This redesigned egg carton has been making the rounds on a couple design blogs and magazines. It comes from design student Gil Rodrigues, who reimagines the familiar eggcrate as a dramatic unfolding, snail shell-like container. Designed to hold a half dozen eggs, the wheel saves fridge space and protects each egg in its own little pyramid. It’s architecture for your refrigerator. And the perfect complement to a cheese wheel. Two very different things immediately came to mind when I saw this project. One similar in form and one similar in concept.
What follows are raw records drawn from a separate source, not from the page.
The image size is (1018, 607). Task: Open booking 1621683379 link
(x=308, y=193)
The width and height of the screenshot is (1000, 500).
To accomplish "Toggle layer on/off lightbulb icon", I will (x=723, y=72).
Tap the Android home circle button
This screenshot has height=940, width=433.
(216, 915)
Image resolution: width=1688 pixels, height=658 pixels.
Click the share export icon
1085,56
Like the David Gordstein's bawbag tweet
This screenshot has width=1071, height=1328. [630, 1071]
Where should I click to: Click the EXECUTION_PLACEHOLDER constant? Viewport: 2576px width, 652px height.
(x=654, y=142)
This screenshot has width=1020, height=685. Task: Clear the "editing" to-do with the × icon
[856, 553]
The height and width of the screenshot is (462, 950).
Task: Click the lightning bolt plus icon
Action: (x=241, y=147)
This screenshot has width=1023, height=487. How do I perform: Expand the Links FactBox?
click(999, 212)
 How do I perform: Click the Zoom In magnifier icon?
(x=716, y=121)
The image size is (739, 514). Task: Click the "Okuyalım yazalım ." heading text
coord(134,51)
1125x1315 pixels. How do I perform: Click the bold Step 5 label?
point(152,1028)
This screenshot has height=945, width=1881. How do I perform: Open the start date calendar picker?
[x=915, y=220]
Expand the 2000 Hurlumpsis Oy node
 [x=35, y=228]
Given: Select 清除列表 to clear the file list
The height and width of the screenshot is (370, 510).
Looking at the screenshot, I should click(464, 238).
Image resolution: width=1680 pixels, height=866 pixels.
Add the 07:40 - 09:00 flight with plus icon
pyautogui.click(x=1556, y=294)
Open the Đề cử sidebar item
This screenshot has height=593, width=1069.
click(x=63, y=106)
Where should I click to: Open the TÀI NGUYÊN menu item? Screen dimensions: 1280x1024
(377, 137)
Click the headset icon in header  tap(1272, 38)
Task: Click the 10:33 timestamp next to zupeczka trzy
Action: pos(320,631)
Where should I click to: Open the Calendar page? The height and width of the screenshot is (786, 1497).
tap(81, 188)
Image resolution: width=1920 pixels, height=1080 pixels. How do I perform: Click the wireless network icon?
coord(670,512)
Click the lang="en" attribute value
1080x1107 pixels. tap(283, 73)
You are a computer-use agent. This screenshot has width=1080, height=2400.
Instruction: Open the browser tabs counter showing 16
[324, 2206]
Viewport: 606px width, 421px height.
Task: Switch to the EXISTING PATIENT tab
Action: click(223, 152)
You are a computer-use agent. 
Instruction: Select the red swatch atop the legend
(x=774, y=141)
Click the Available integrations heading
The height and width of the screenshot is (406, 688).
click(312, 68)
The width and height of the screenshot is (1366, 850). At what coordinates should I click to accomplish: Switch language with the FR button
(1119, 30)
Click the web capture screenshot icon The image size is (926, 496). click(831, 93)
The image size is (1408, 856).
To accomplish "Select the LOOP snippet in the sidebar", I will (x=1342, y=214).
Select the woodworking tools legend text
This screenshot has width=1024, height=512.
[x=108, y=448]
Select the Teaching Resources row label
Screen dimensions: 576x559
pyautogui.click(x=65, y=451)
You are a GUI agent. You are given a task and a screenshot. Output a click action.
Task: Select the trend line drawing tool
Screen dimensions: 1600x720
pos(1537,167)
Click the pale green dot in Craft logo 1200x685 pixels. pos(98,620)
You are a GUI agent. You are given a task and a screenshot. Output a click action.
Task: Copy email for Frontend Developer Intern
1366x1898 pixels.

First up, this pedestrian bridge in London spanning the inlet of the Grand Union Canal at Paddington Basin. The aim of designers Heatherwick studio “was to make the movement the extraordinary aspect of the bridge.” Like the eggcrate, the design transforms a normal functional object into something more, something beautiful and sculptural. Rather than merely pivoting on a single point, Heatherwick’s hydraulic bridge curls up to allow boats to pass by.
The other thing that came to mind are another redesign of an everyday kitchen item most of us probably take for granted. These clever tea-bags come from product designer Naoto Fukasawa, whose designs “affect the unconscious realm,” according to Muji art director Kenya Hara, “so that people using things he’s designed are hardly aware of design’s function.” Able to tap into our previous experiences and memories, Fukasawa exploits unconscious habits and desires to create objects that feel almost inevitable.
The innovation to his first teabag design is subtle but profound: a simple brown ring at the end of the string, colored to match properly brewed tea. The ring isn’t intended as an explicit instruction, but something that might be used as a relative measure as the user gradually becomes aware of it: “I like my tea a little lighter than the ring.” The ring also acts as a form of packaging of the bag. Another of Fukasawa’s designs is a little more playful:
The teabag marionette is a natural response to the bobbing motion a lot of people make when brewing their favorite cuppa. This is precisely the type of unconscious behavior that Fukasawa so skillfully explores. Why not transform the ritual in a full-on performance? It’s perfect for tea time or "Howdy Doody" time.